Wenn du deine Kernelkonfiguration als Fehlerquelle oder das Kernelmodul selbst ausschließen kannst, kann ich dir nur noch folgendes zu Herzen legen:

Hast du mehr als die IRQs von 0-15, hast du eigentlich fast immer ein funktionierendes ACPI-System! Und meine Tips unten werden nicht benötigt. 

Da du aber eine 12 und z.B. keine 25 gepostet hast, schau sie dir ruhig an.

--------------------------------------------

SiI680: 100% native mode on irq 12

SiI680: too many IDE interfaces, no room in table

Könnte es sein das du einen IRQ-Konflikt auf deinem Mainboard hast, das nämlich dein BIOS zu viele Geräte auf den IRQ 12 bindet?

Mach mal ein BIOS-Update wenn du das hinbekommst, und wenn dies auch nicht hilft schau dir mal die ganzen Settings bei der IRQ-Verteilung an (die sollten eigentlich auf Auto stehen). Es kommt auch schonmal auf älteren Hauptplatinen vor das das ACPI nicht sauber implementiert wurde (also deswegen das Update) und du PCI-Steckkarten auf einen anderen freien Slot stecken mußt.

▶ **AUFGABENSTELLUNG**: Schreibe den Textauszug über den IRQ-Konflikt vollständig und Wort für Wort ab.

▶ **BEREITGESTELLTE DATENSÄTZE**:
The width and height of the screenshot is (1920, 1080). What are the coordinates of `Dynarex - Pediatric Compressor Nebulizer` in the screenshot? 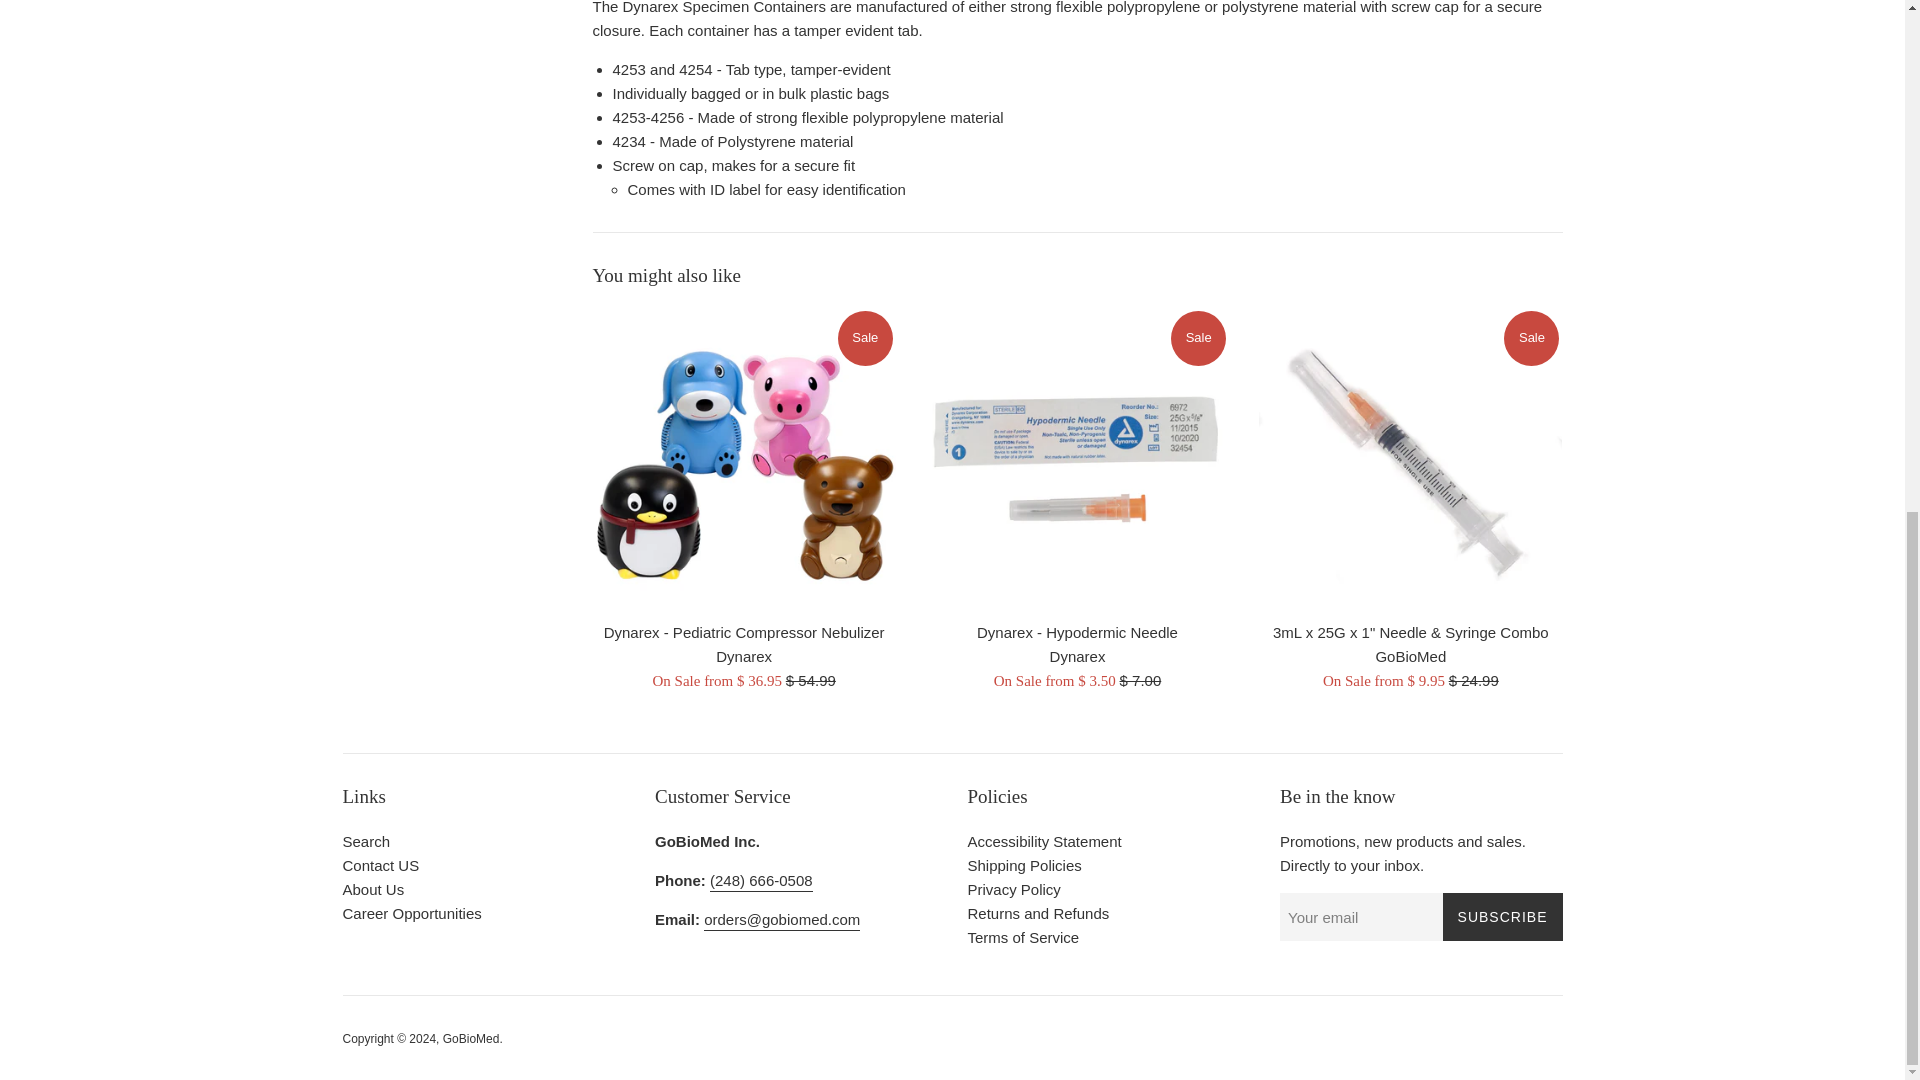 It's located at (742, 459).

--

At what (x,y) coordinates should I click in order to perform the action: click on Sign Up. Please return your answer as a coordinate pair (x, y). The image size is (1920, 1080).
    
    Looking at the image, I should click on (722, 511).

▶ **ANTWORT**:
Wenn du deine Kernelkonfiguration als Fehlerquelle oder das Kernelmodul selbst ausschließen kannst, kann ich dir nur noch folgendes zu Herzen legen:

Hast du mehr als die IRQs von 0-15, hast du eigentlich fast immer ein funktionierendes ACPI-System! Und meine Tips unten werden nicht benötigt. 

Da du aber eine 12 und z.B. keine 25 gepostet hast, schau sie dir ruhig an.

--------------------------------------------

SiI680: 100% native mode on irq 12

SiI680: too many IDE interfaces, no room in table

Könnte es sein das du einen IRQ-Konflikt auf deinem Mainboard hast, das nämlich dein BIOS zu viele Geräte auf den IRQ 12 bindet?

Mach mal ein BIOS-Update wenn du das hinbekommst, und wenn dies auch nicht hilft schau dir mal die ganzen Settings bei der IRQ-Verteilung an (die sollten eigentlich auf Auto stehen). Es kommt auch schonmal auf älteren Hauptplatinen vor das das ACPI nicht sauber implementiert wurde (also deswegen das Update) und du PCI-Steckkarten auf einen anderen freien Slot stecken mußt.